Nem sempre é fácil perceber que o uso está exagerado, porque muitas coisas vão acontecendo devagar. Mas alguns sinais chamam atenção:

  • a criança só fala em jogo, vídeo ou celular e perde interesse em outras atividades que antes gostava;
  • todo fim de tela vira uma guerra, com birras intensas e frequentes;
  • o sono piora visivelmente: vai dormir tarde, acorda cansada, boceja o dia todo;
  • o rendimento escolar cai, a concentração fica difícil, a cabeça parece estar sempre “em outro lugar”;
  • começa a engordar rápido, se movimentar pouco e passar quase todos os momentos livres sentada em frente a uma tela;
  • fica mais irritada, mais fechada, ou, no caso dos adolescentes, mais triste, se comparando o tempo todo com o que vê online.

Quando isso aparece, não adianta apenas tirar o celular da mão e esperar que tudo se resolva. Vale parar, olhar a rotina como um todo e, se possível, conversar com o pediatra ou profissional de saúde que acompanha a criança. Em muitos casos, reestruturar o uso de telas já faz uma diferença enorme. Em outros, pode ser necessário incluir psicoterapia, apoio psicológico ou psiquiátrico, sobretudo se houver sinais mais fortes de ansiedade ou depressão.


Tecnologia não é vilã, mas também não é neutra


É importante reforçar: telas não são “o inimigo” que precisa ser eliminado a qualquer custo. Elas permitem que a criança fale em vídeo com um parente que mora longe, assistam a conteúdos educativos, tenham acesso a informações que a nossa geração só conseguiria numa biblioteca. O mundo de hoje é digital, e excluir totalmente a criança desse universo também não é a resposta.

Por outro lado, fingir que é tudo igual – que passar vinte minutos vendo um vídeo educativo é a mesma coisa que passar quatro horas pulando de vídeo em vídeo aleatório, ou rolando rede social até de madrugada – também não faz sentido.

Talvez a melhor imagem seja pensar as telas como açúcar: em pequenas doses, em momentos adequados, podem ser parte de uma rotina normal. Em excesso, começam a fazer estrago.

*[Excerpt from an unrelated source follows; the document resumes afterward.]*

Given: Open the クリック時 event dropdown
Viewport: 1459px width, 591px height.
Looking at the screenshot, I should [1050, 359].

O que a pediatria tem mostrado, com cada vez mais dados, é que:

  • quanto mais cedo o acesso irrestrito, especialmente ao smartphone próprio,
  • quanto mais horas por dia de tela recreativa,
  • quanto mais as telas substituem sono, movimento e convivência real,

maior o risco da saúde física e emocional da criança sofrer.

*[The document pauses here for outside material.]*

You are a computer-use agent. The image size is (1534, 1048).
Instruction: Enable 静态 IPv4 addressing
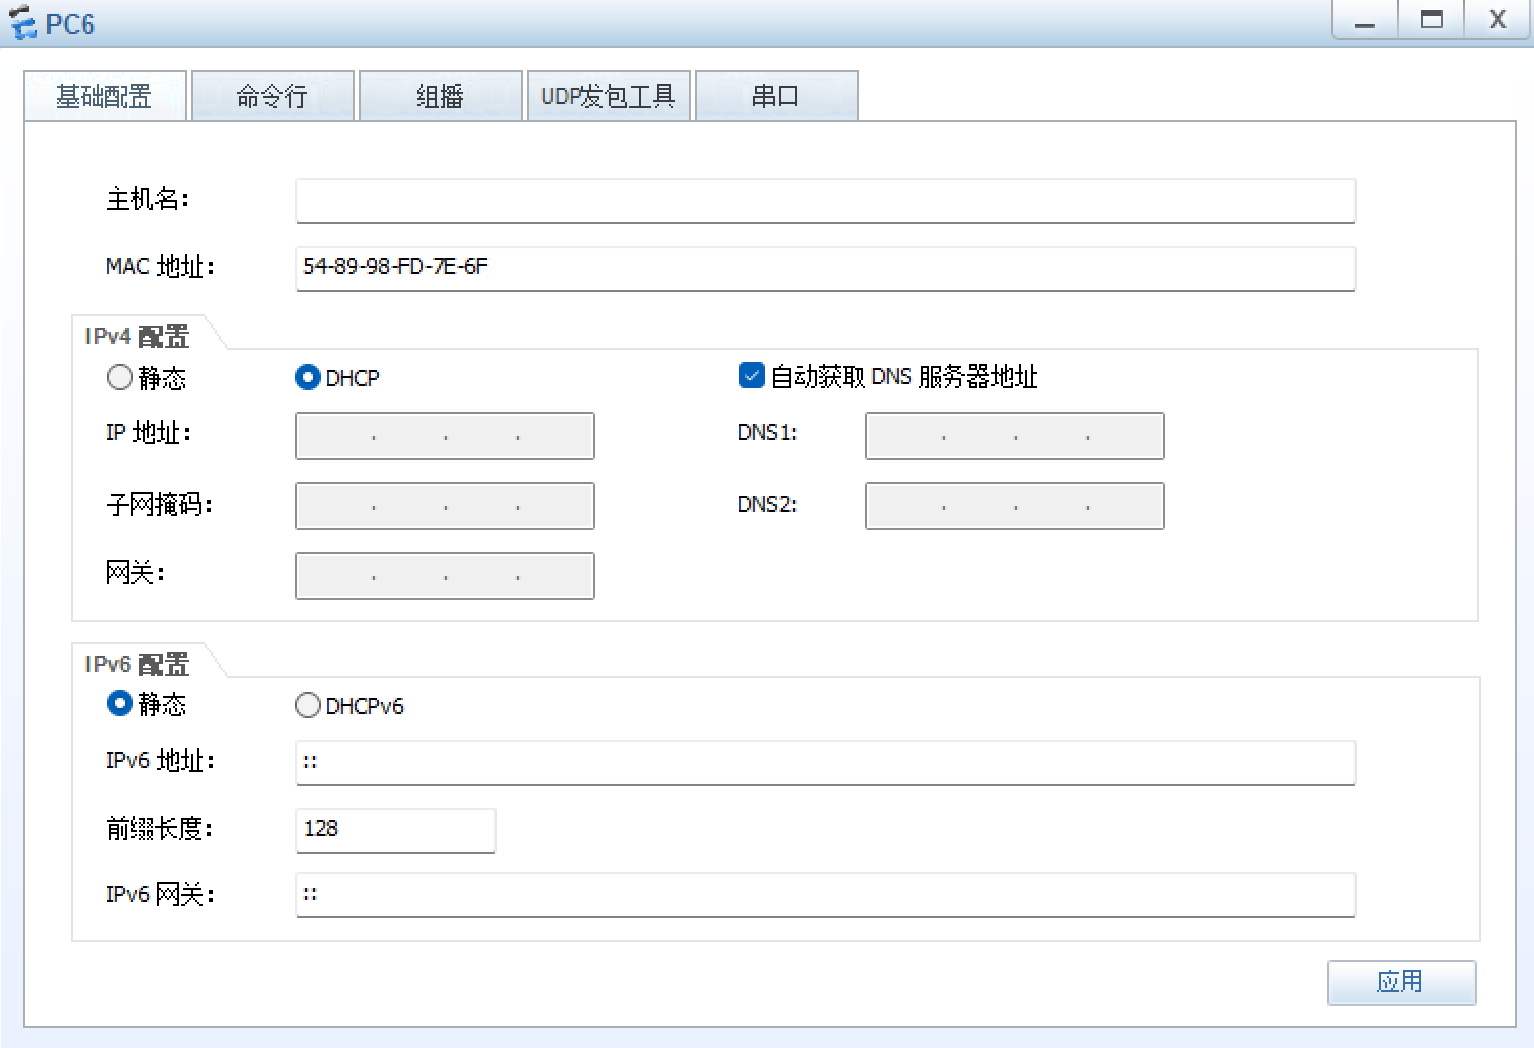coord(119,377)
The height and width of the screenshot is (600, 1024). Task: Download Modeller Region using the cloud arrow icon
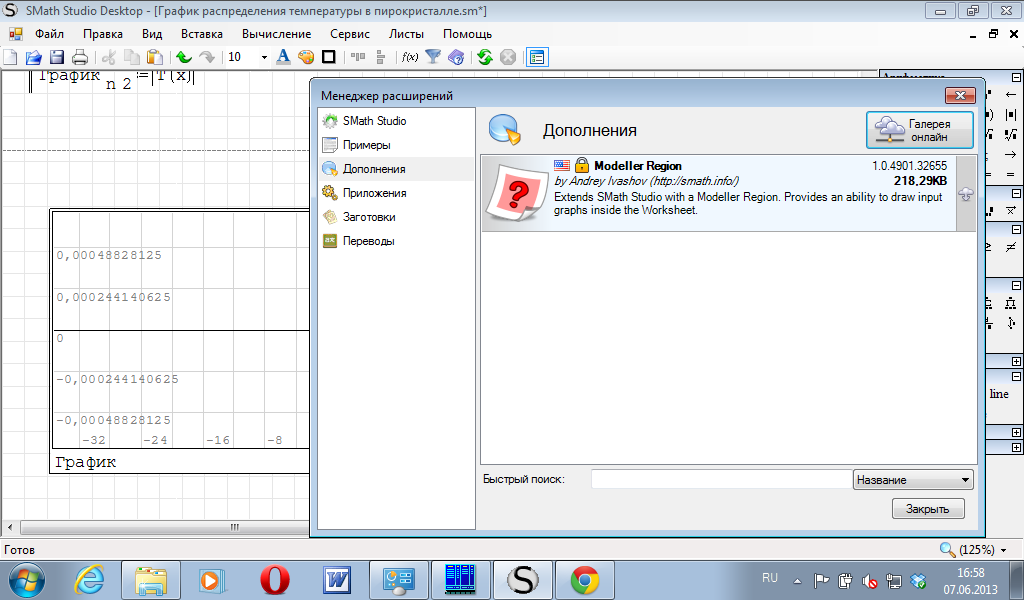(965, 195)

Por isso, o foco hoje não é dizer “nunca use” ou “use à vontade”, mas ajudar as famílias a encontrar um meio-termo que respeite o desenvolvimento infantil.


Fechando a conversa


Quando se junta tudo – estudos grandes, observações do dia a dia dos consultórios, relatos de pais e mães – dá para resumir a questão mais ou menos assim:

  • A tecnologia veio para ficar, inclusive na vida das crianças.
  • Telas podem ser ferramentas interessantes, mas o cérebro infantil não foi feito para viver nelas o tempo todo.
  • Os primeiros anos de vida são especialmente delicados: quanto mais contato com pessoas de verdade, brincadeiras e mundo físico, melhor.
  • Adiar o máximo possível o smartphone próprio e colocar limites claros nas telas em geral é uma forma de proteger o sono, o corpo, a mente e as relações da criança.
  • Não existe família perfeita, mas existem ajustes concretos que fazem diferença – desligar telas na hora do jantar, tirar o celular do quarto à noite, propor um passeio ao invés de mais um episódio de série.

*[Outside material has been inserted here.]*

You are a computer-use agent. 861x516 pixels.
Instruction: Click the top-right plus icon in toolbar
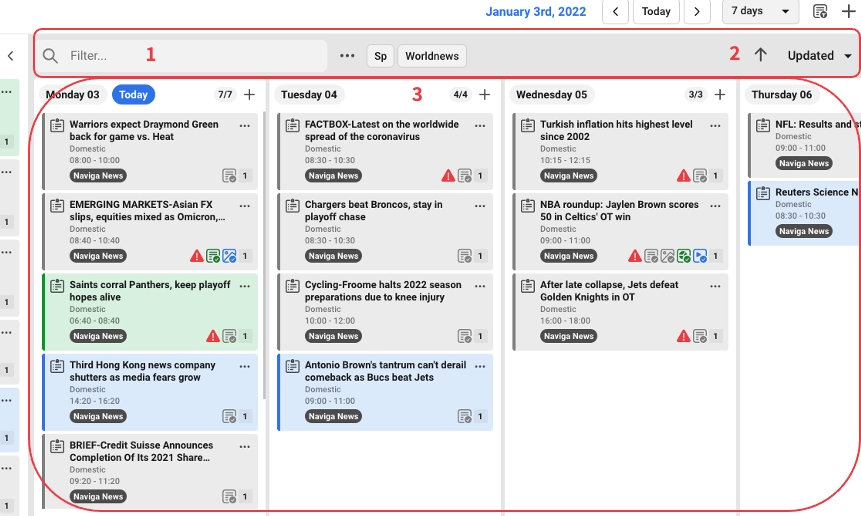(x=848, y=12)
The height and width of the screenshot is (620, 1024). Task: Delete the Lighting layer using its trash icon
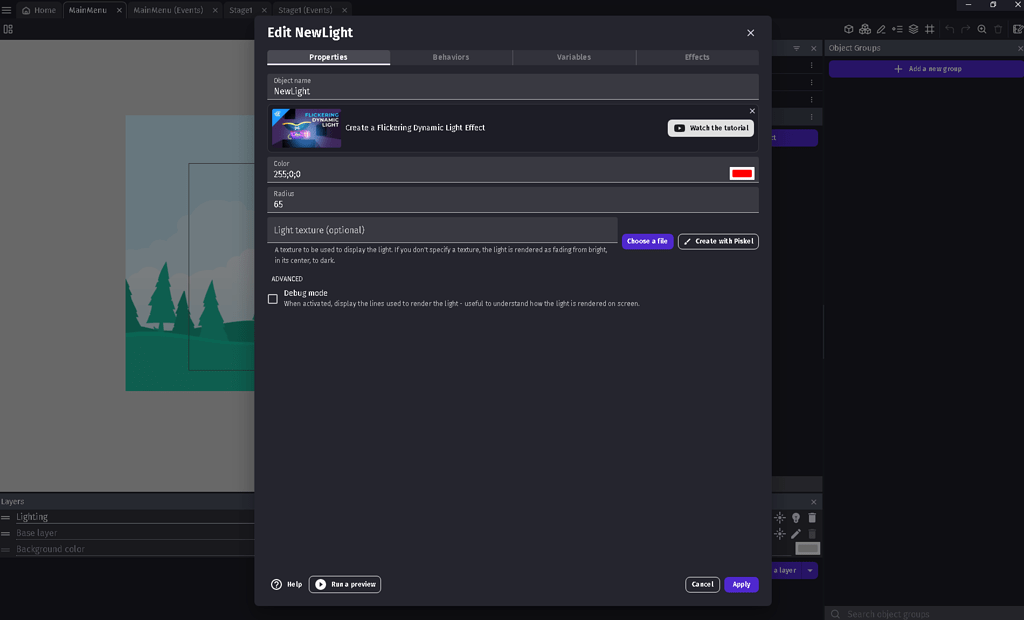point(812,517)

No fim das contas, a pergunta que vale se fazer não é “quantos minutos exatos de tela meu filho pode ter?”, mas sim: “do jeito que está hoje, a tecnologia está servindo à vida da minha criança ou a vida dela está girando em torno da tecnologia?”

Se a resposta começar a tender para o segundo lado, já é um bom momento de rever hábitos, com calma, com diálogo e, se necessário, com a ajuda do pediatra.